• Work instructions: A word-for-word restatement of every entry is what is needed here.

####################

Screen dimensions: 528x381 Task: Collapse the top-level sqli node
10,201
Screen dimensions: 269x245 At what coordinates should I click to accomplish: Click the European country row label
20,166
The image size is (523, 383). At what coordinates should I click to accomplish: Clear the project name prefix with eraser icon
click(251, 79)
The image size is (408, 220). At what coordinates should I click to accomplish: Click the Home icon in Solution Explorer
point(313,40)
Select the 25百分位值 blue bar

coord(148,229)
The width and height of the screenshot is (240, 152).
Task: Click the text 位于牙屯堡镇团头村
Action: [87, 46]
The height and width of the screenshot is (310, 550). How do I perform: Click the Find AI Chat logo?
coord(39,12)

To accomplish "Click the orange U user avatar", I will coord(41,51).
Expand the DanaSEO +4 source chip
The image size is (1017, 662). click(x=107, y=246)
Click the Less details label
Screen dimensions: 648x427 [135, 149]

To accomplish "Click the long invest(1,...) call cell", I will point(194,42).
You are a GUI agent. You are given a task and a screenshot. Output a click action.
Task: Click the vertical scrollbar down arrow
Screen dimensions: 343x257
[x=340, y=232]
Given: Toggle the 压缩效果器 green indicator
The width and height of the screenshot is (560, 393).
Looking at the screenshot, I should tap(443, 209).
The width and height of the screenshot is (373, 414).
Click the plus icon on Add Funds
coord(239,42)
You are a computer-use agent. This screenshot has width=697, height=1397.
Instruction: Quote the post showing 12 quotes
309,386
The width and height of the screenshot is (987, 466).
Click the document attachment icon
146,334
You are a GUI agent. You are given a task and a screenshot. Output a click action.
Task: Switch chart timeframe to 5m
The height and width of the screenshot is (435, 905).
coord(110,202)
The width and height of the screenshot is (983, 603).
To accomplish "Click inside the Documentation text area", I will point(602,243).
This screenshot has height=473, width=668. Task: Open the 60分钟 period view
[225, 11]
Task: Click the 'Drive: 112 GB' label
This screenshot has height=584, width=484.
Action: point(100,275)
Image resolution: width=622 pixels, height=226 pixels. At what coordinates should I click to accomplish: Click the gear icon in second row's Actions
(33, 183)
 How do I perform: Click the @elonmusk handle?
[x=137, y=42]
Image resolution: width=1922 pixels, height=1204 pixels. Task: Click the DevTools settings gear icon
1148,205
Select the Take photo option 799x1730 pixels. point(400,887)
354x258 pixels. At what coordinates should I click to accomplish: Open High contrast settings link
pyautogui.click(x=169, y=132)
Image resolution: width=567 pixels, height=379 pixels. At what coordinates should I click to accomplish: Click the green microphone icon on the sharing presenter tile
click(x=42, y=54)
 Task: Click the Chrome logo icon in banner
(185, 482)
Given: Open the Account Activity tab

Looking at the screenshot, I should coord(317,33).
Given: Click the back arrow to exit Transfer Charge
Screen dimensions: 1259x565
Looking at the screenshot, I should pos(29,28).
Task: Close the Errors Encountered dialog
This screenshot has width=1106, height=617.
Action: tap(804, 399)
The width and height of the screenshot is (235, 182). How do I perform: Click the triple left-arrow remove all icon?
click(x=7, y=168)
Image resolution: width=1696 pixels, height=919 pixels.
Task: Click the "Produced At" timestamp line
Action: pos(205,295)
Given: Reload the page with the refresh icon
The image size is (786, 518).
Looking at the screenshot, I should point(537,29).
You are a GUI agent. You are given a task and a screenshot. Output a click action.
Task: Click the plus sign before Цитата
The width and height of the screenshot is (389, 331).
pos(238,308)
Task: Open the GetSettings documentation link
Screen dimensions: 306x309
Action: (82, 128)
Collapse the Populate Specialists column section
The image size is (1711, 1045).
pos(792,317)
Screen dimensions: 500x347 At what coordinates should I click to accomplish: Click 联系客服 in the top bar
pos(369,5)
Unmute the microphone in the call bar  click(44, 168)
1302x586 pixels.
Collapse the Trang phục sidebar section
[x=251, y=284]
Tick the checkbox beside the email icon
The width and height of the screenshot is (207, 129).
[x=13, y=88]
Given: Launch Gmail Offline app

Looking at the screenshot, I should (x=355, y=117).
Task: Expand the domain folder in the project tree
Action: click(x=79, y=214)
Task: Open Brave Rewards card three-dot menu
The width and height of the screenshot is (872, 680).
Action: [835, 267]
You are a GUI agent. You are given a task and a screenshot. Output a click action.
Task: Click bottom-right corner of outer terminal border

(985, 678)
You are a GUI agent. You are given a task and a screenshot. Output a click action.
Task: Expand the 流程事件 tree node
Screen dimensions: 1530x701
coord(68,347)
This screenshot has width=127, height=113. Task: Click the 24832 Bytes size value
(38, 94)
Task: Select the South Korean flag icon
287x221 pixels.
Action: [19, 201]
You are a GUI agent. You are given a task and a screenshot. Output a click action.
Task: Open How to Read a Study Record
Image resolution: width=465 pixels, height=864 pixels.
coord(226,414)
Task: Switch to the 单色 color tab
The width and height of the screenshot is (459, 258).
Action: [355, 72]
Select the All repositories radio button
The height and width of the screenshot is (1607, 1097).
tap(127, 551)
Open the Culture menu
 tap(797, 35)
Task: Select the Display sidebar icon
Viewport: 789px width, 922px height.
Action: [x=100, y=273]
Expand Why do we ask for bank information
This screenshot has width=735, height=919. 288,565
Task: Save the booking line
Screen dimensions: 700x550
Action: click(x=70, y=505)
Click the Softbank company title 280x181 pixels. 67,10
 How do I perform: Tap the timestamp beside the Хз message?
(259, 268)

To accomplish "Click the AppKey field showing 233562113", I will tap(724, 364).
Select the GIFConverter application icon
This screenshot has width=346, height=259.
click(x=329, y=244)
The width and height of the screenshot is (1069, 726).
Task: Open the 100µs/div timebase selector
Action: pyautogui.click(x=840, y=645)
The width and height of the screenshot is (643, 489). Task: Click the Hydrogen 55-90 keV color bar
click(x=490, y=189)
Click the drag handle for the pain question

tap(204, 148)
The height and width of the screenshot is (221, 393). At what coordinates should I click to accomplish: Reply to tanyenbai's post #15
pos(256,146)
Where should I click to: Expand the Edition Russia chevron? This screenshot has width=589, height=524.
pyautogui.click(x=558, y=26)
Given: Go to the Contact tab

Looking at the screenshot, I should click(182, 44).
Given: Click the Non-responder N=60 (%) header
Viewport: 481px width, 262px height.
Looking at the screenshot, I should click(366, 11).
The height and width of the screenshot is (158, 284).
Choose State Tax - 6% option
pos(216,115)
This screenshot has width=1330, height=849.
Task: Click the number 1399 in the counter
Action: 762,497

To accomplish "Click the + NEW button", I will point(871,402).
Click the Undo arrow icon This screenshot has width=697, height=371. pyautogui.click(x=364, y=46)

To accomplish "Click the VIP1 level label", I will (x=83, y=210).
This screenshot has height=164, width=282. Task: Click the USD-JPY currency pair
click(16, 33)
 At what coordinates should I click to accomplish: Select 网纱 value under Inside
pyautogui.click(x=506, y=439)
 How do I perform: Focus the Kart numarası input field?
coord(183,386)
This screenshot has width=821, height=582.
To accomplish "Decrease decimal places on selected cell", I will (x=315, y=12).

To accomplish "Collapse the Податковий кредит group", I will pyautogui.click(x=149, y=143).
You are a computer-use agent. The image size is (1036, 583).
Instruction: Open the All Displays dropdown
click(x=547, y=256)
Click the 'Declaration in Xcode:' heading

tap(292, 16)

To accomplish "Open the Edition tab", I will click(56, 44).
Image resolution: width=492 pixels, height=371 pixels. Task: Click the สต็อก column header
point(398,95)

####################

• Written answer:
Screen dimensions: 528x381 Task: Collapse the top-level sqli node
10,201
Screen dimensions: 269x245 At what coordinates should I click to accomplish: Click the European country row label
20,166
The image size is (523, 383). At what coordinates should I click to accomplish: Clear the project name prefix with eraser icon
click(251, 79)
The image size is (408, 220). At what coordinates should I click to accomplish: Click the Home icon in Solution Explorer
point(313,40)
Select the 25百分位值 blue bar

coord(148,229)
The width and height of the screenshot is (240, 152).
Task: Click the text 位于牙屯堡镇团头村
Action: [87, 46]
The height and width of the screenshot is (310, 550). How do I perform: Click the Find AI Chat logo?
coord(39,12)

To accomplish "Click the orange U user avatar", I will coord(41,51).
Expand the DanaSEO +4 source chip
The image size is (1017, 662). click(x=107, y=246)
Click the Less details label
Screen dimensions: 648x427 [135, 149]

To accomplish "Click the long invest(1,...) call cell", I will point(194,42).
You are a GUI agent. You are given a task and a screenshot. Output a click action.
Task: Click the vertical scrollbar down arrow
Screen dimensions: 343x257
[x=340, y=232]
Given: Toggle the 压缩效果器 green indicator
The width and height of the screenshot is (560, 393).
Looking at the screenshot, I should tap(443, 209).
The width and height of the screenshot is (373, 414).
Click the plus icon on Add Funds
coord(239,42)
You are a computer-use agent. This screenshot has width=697, height=1397.
Instruction: Quote the post showing 12 quotes
309,386
The width and height of the screenshot is (987, 466).
Click the document attachment icon
146,334
You are a GUI agent. You are given a task and a screenshot. Output a click action.
Task: Switch chart timeframe to 5m
The height and width of the screenshot is (435, 905).
coord(110,202)
The width and height of the screenshot is (983, 603).
To accomplish "Click inside the Documentation text area", I will point(602,243).
This screenshot has height=473, width=668. Task: Open the 60分钟 period view
[225, 11]
Task: Click the 'Drive: 112 GB' label
This screenshot has height=584, width=484.
Action: point(100,275)
Image resolution: width=622 pixels, height=226 pixels. At what coordinates should I click to accomplish: Click the gear icon in second row's Actions
(33, 183)
 How do I perform: Click the @elonmusk handle?
[x=137, y=42]
Image resolution: width=1922 pixels, height=1204 pixels. Task: Click the DevTools settings gear icon
1148,205
Select the Take photo option 799x1730 pixels. point(400,887)
354x258 pixels. At what coordinates should I click to accomplish: Open High contrast settings link
pyautogui.click(x=169, y=132)
Image resolution: width=567 pixels, height=379 pixels. At what coordinates should I click to accomplish: Click the green microphone icon on the sharing presenter tile
click(x=42, y=54)
 Task: Click the Chrome logo icon in banner
(185, 482)
Given: Open the Account Activity tab

Looking at the screenshot, I should coord(317,33).
Given: Click the back arrow to exit Transfer Charge
Screen dimensions: 1259x565
Looking at the screenshot, I should pos(29,28).
Task: Close the Errors Encountered dialog
This screenshot has width=1106, height=617.
Action: tap(804, 399)
The width and height of the screenshot is (235, 182). How do I perform: Click the triple left-arrow remove all icon?
click(x=7, y=168)
Image resolution: width=1696 pixels, height=919 pixels.
Task: Click the "Produced At" timestamp line
Action: pos(205,295)
Given: Reload the page with the refresh icon
The image size is (786, 518).
Looking at the screenshot, I should point(537,29).
You are a GUI agent. You are given a task and a screenshot. Output a click action.
Task: Click the plus sign before Цитата
The width and height of the screenshot is (389, 331).
pos(238,308)
Task: Open the GetSettings documentation link
Screen dimensions: 306x309
Action: (82, 128)
Collapse the Populate Specialists column section
The image size is (1711, 1045).
pos(792,317)
Screen dimensions: 500x347 At what coordinates should I click to accomplish: Click 联系客服 in the top bar
pos(369,5)
Unmute the microphone in the call bar  click(44, 168)
1302x586 pixels.
Collapse the Trang phục sidebar section
[x=251, y=284]
Tick the checkbox beside the email icon
The width and height of the screenshot is (207, 129).
[x=13, y=88]
Given: Launch Gmail Offline app

Looking at the screenshot, I should (x=355, y=117).
Task: Expand the domain folder in the project tree
Action: click(x=79, y=214)
Task: Open Brave Rewards card three-dot menu
The width and height of the screenshot is (872, 680).
Action: [835, 267]
You are a GUI agent. You are given a task and a screenshot. Output a click action.
Task: Click bottom-right corner of outer terminal border

(985, 678)
You are a GUI agent. You are given a task and a screenshot. Output a click action.
Task: Expand the 流程事件 tree node
Screen dimensions: 1530x701
coord(68,347)
This screenshot has width=127, height=113. Task: Click the 24832 Bytes size value
(38, 94)
Task: Select the South Korean flag icon
287x221 pixels.
Action: [19, 201]
You are a GUI agent. You are given a task and a screenshot. Output a click action.
Task: Open How to Read a Study Record
Image resolution: width=465 pixels, height=864 pixels.
coord(226,414)
Task: Switch to the 单色 color tab
The width and height of the screenshot is (459, 258).
Action: [355, 72]
Select the All repositories radio button
The height and width of the screenshot is (1607, 1097).
tap(127, 551)
Open the Culture menu
 tap(797, 35)
Task: Select the Display sidebar icon
Viewport: 789px width, 922px height.
Action: [x=100, y=273]
Expand Why do we ask for bank information
This screenshot has width=735, height=919. 288,565
Task: Save the booking line
Screen dimensions: 700x550
Action: click(x=70, y=505)
Click the Softbank company title 280x181 pixels. 67,10
 How do I perform: Tap the timestamp beside the Хз message?
(259, 268)

To accomplish "Click the AppKey field showing 233562113", I will tap(724, 364).
Select the GIFConverter application icon
This screenshot has width=346, height=259.
click(x=329, y=244)
The width and height of the screenshot is (1069, 726).
Task: Open the 100µs/div timebase selector
Action: pyautogui.click(x=840, y=645)
The width and height of the screenshot is (643, 489). Task: Click the Hydrogen 55-90 keV color bar
click(x=490, y=189)
Click the drag handle for the pain question

tap(204, 148)
The height and width of the screenshot is (221, 393). At what coordinates should I click to accomplish: Reply to tanyenbai's post #15
pos(256,146)
Where should I click to: Expand the Edition Russia chevron? This screenshot has width=589, height=524.
pyautogui.click(x=558, y=26)
Given: Go to the Contact tab

Looking at the screenshot, I should click(182, 44).
Given: Click the Non-responder N=60 (%) header
Viewport: 481px width, 262px height.
Looking at the screenshot, I should click(366, 11).
The height and width of the screenshot is (158, 284).
Choose State Tax - 6% option
pos(216,115)
This screenshot has width=1330, height=849.
Task: Click the number 1399 in the counter
Action: 762,497

To accomplish "Click the + NEW button", I will point(871,402).
Click the Undo arrow icon This screenshot has width=697, height=371. pyautogui.click(x=364, y=46)

To accomplish "Click the VIP1 level label", I will (x=83, y=210).
This screenshot has height=164, width=282. Task: Click the USD-JPY currency pair
click(16, 33)
 At what coordinates should I click to accomplish: Select 网纱 value under Inside
pyautogui.click(x=506, y=439)
 How do I perform: Focus the Kart numarası input field?
coord(183,386)
This screenshot has width=821, height=582.
To accomplish "Decrease decimal places on selected cell", I will (x=315, y=12).

To accomplish "Collapse the Податковий кредит group", I will pyautogui.click(x=149, y=143).
You are a computer-use agent. The image size is (1036, 583).
Instruction: Open the All Displays dropdown
click(x=547, y=256)
Click the 'Declaration in Xcode:' heading

tap(292, 16)

To accomplish "Open the Edition tab", I will click(56, 44).
Image resolution: width=492 pixels, height=371 pixels. Task: Click the สต็อก column header
point(398,95)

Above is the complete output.